Sometimes, a husband may be maintaining a secret life that proves to be incompatible with marriage. For some husbands, it is secret homosexuality. For others, it is philandering. Such husbands kill their wives to gain their freedom without accounting for the consequences of divorce. Homicide is not then an outgrowth of his double life, it arises from the extreme conflict when the secret is revealed and the killer's choice not to abide the family, financial and legal consequences.

In other cases, a husband's morbid jealousy culminates in murder. Such tragedies bear out a history of previous accusations, infidelities real and imagined, and domestic violence. Morbid jealousy homicides distinguish themselves from double-life homicides and many financial homicides in that the homicide does follow a sequence of clear conflict and evidence for the lethality of the jealousy beforehand.

If the jealousy includes a father questioning the parentage of one of his children, a history of mistreatment of the child in question may suggest this as the root cause. In my professional experience, ferreting out this motive from killing husbands may be particularly challenging, for husbands may be too embarrassed, even in custody, to acknowledge their spouse's pregnancy out of wedlock.

Is there always a motive to spousal homicide?
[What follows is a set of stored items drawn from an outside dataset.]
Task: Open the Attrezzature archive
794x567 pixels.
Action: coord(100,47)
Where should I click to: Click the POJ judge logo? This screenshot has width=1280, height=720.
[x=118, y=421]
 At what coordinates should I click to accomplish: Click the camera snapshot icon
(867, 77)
Analysis of husband-wife homicide must include an appraisal of how premeditated the killing was. There is always a conflict, overt or below the surface -- even if the husband is psychotic. Some such homicides may yet occur rather unpredictably. For this reason, suspects in question should be tested as close to the time of arrest as possible, in order to screen for the presence of mind-altering substances -- methamphetamine, cocaine and alcohol in particular.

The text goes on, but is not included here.